八、ShuffleNet V1 与ShuffleNet V2

0、资料

论文：《ShuffleNet: An Extremely Efficient Convolutional Neural Network for Mobile Devices》

论文：《ShuffleNet V2: Practical Guidelines for Efficient CNN Architecture Design》

参考：『高性能模型』轻量级网络ShuffleNet_v1及v2

1、模型结构

2、shuffleNet v2 模型代码

'''ShuffleNetV2 in PyTorch.

See the paper "ShuffleNet V2: Practical Guidelines for Efficient CNN Architecture Design" for more details.
'''
import torch
import torch.nn as nn
import torch.nn.functional as F


class ShuffleBlock(nn.Module):
    def __init__(self, groups=2):
        super(ShuffleBlock, self).__init__()
        self.groups = groups

    def forward(self, x):
        '''Channel shuffle: [N,C,H,W] -> [N,g,C/g,H,W] -> [N,C/g,g,H,w] -> [N,C,H,W]'''
        N, C, H, W = x.size()
        g = self.groups
        return x.view(N, g, C//g, H, W).permute(0, 2, 1, 3, 4).reshape(N, C, H, W)
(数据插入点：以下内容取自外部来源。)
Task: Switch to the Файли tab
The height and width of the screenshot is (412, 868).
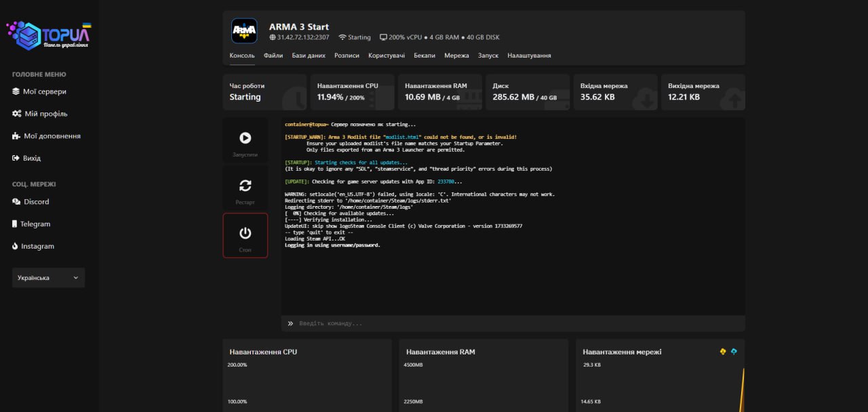Action: (x=273, y=56)
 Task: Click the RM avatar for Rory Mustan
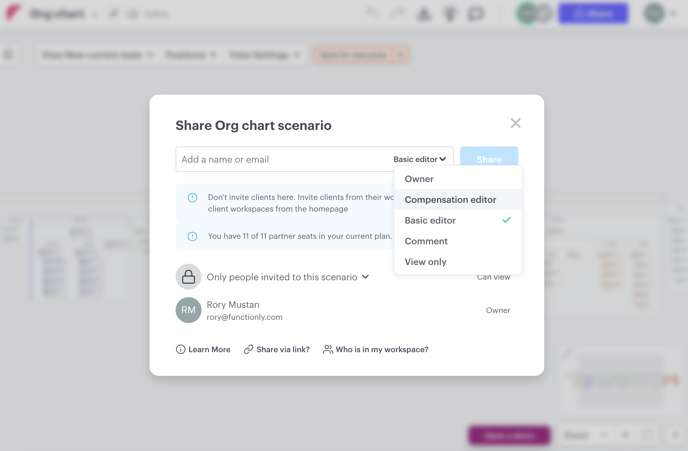[188, 310]
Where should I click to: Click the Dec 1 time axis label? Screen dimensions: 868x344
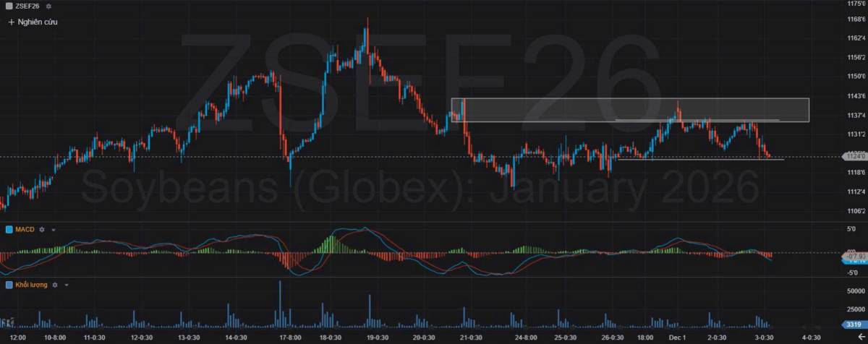coord(677,337)
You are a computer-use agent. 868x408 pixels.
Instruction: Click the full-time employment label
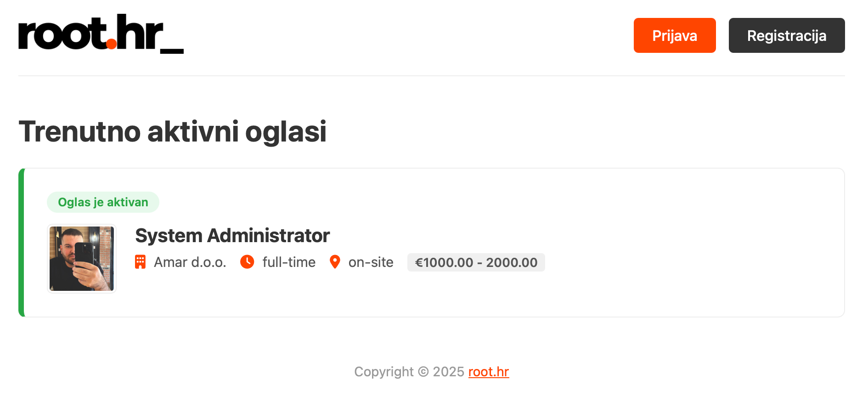coord(289,262)
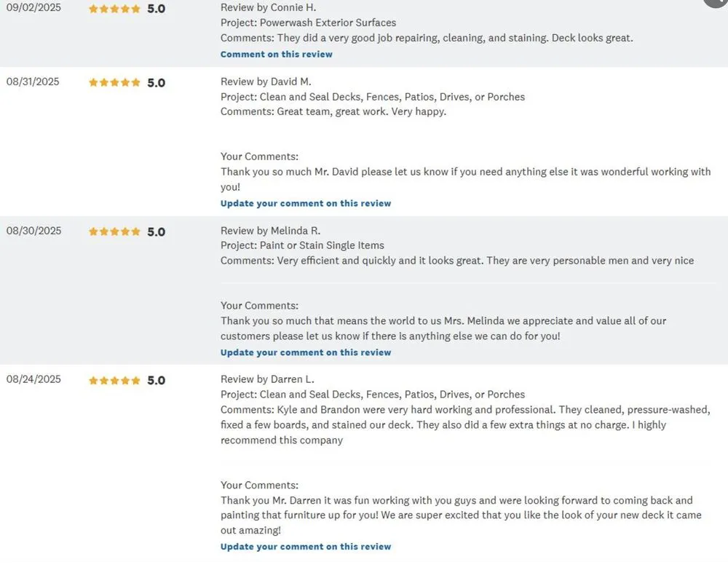
Task: Click the 5.0 score on Darren L.'s review
Action: tap(157, 380)
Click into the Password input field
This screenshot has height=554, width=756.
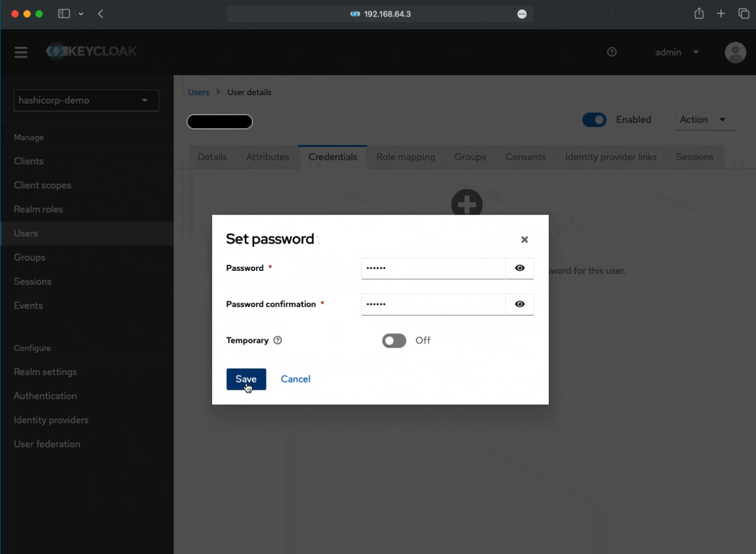pyautogui.click(x=433, y=268)
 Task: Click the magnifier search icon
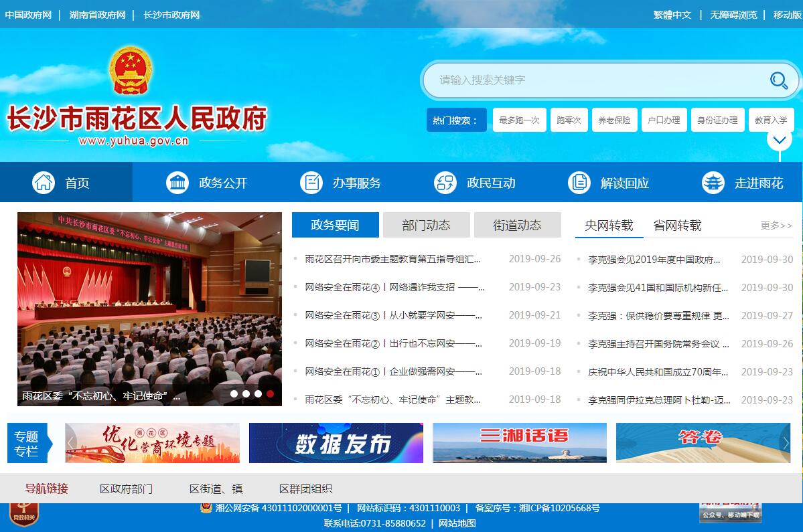(778, 80)
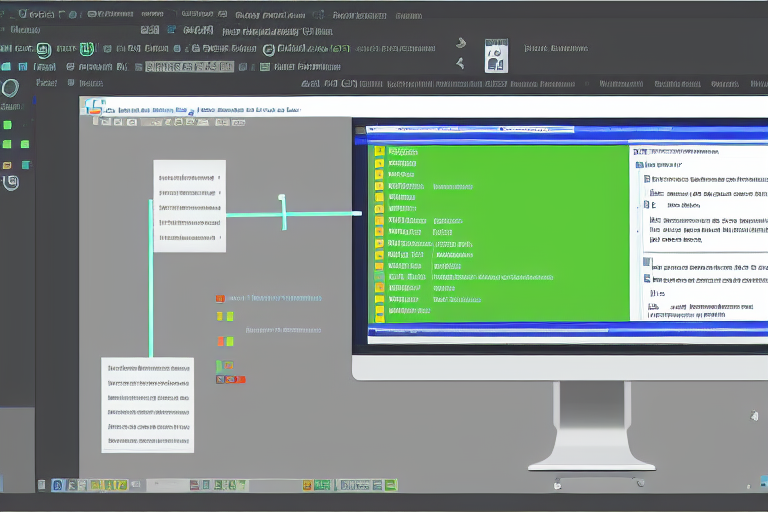Click the colorful logo icon above the diagram canvas
Viewport: 768px width, 512px height.
click(94, 105)
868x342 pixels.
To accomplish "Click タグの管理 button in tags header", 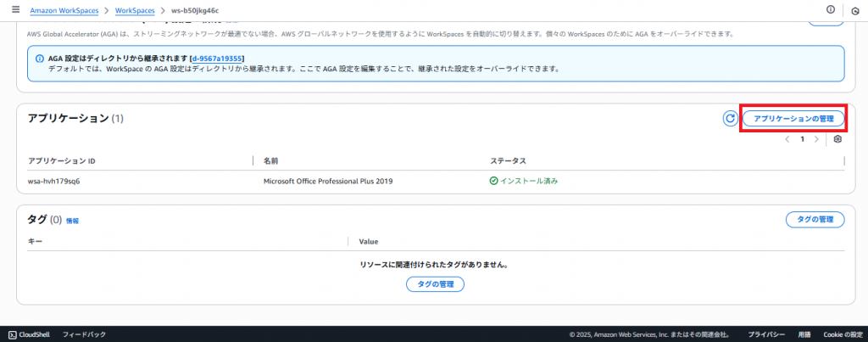I will pyautogui.click(x=815, y=220).
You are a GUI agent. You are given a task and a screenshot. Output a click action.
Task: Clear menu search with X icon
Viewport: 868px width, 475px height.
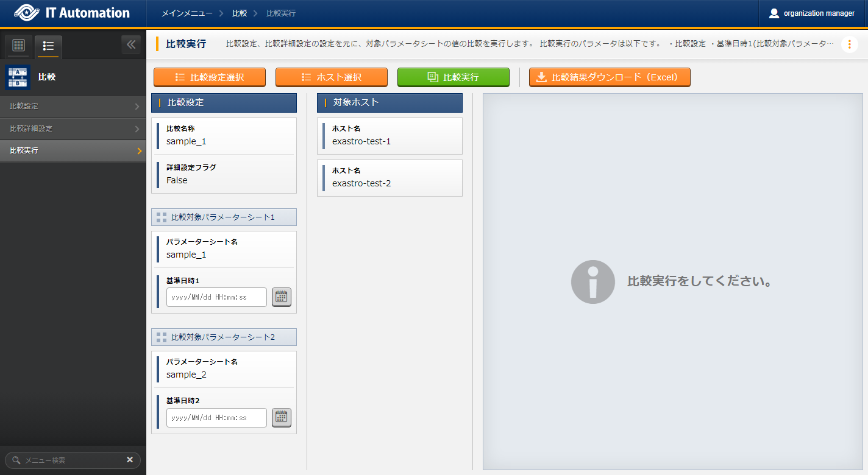pos(130,460)
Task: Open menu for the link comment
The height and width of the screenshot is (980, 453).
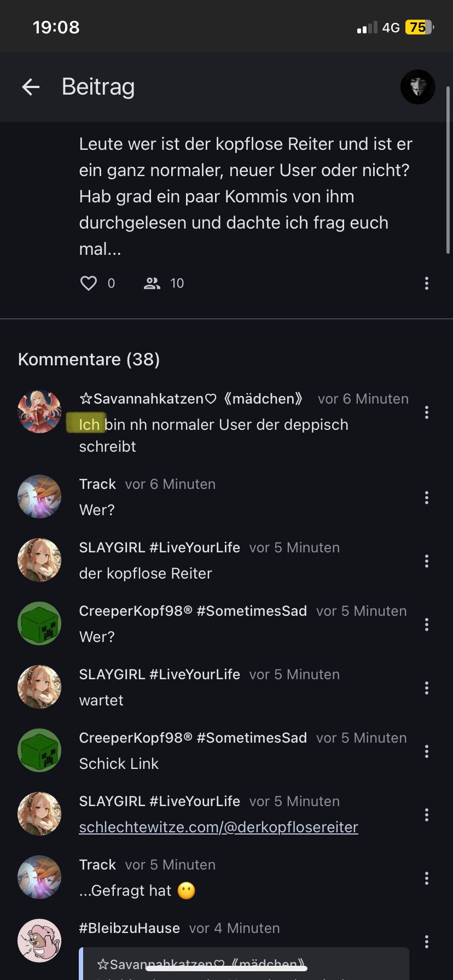Action: pos(426,815)
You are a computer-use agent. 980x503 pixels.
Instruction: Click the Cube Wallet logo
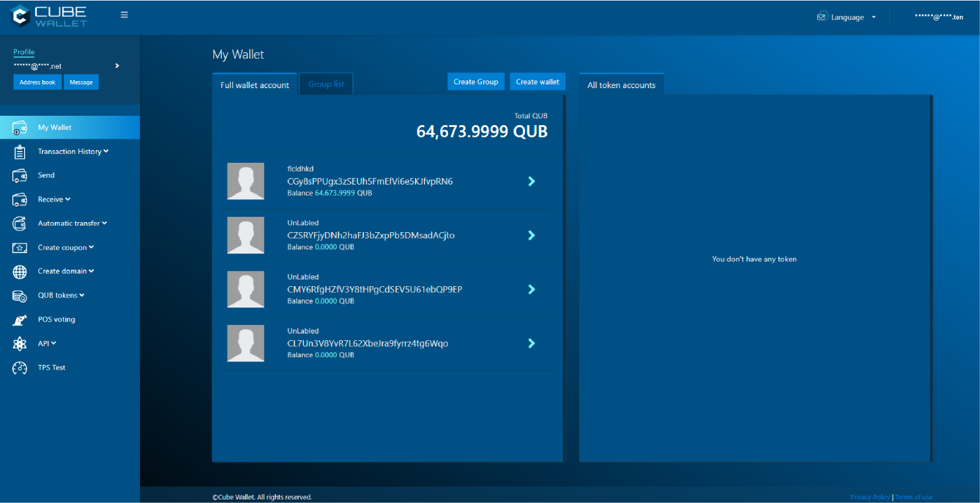tap(49, 16)
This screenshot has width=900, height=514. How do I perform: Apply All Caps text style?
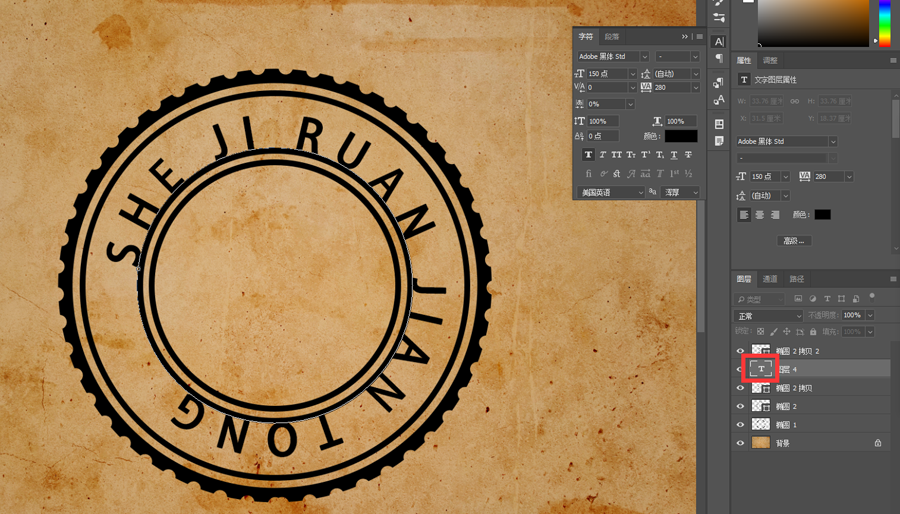[616, 155]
class SplitBlock(nn.Module):
    def __init__(self, ratio):
        super(SplitBlock, self).__init__()
        self.ratio = ratio

    def forward(self, x):
        c = int(x.size(1) * self.ratio)
        return x[:, :c, :, :], x[:, c:, :, :]


class BasicBlock(nn.Module):
    def __init__(self, in_channels, split_ratio=0.5):
        super(BasicBlock, self).__init__()
        self.split = SplitBlock(split_ratio)
        in_channels = int(in_channels * split_ratio)
        self.conv1 = nn.Conv2d(in_channels, in_channels,
                               kernel_size=1, bias=False)
        self.bn1 = nn.BatchNorm2d(in_channels)
        self.conv2 = nn.Conv2d(in_channels, in_channels,
                               kernel_size=3, stride=1, padding=1, groups=in_channels, bias=False)
        self.bn2 = nn.BatchNorm2d(in_channels)
        self.conv3 = nn.Conv2d(in_channels, in_channels,
                               kernel_size=1, bias=False)
        self.bn3 = nn.BatchNorm2d(in_channels)
        self.shuffle = ShuffleBlock()

    def forward(self, x):
        x1, x2 = self.split(x)
        out = F.relu(self.bn1(self.conv1(x2)))
        out = self.bn2(self.conv2(out))
        out = F.relu(self.bn3(self.conv3(out)))
        out = torch.cat([x1, out], 1)
        out = self.shuffle(out)
        return out


class DownBlock(nn.Module):
    def __init__(self, in_channels, out_channels):
        super(DownBlock, self).__init__()
        mid_channels = out_channels // 2
        # left
        self.conv1 = nn.Conv2d(in_channels, in_channels,
                               kernel_size=3, stride=2, padding=1, groups=in_channels, bias=False)
        self.bn1 = nn.BatchNorm2d(in_channels)
        self.conv2 = nn.Conv2d(in_channels, mid_channels,
                               kernel_size=1, bias=False)
        self.bn2 = nn.BatchNorm2d(mid_channels)
        # right
        self.conv3 = nn.Conv2d(in_channels, mid_channels,
                               kernel_size=1, bias=False)
        self.bn3 = nn.BatchNorm2d(mid_channels)
        self.conv4 = nn.Conv2d(mid_channels, mid_channels,
                               kernel_size=3, stride=2, padding=1, groups=mid_channels, bias=False)
        self.bn4 = nn.BatchNorm2d(mid_channels)
        self.conv5 = nn.Conv2d(mid_channels, mid_channels,
                               kernel_size=1, bias=False)
        self.bn5 = nn.BatchNorm2d(mid_channels)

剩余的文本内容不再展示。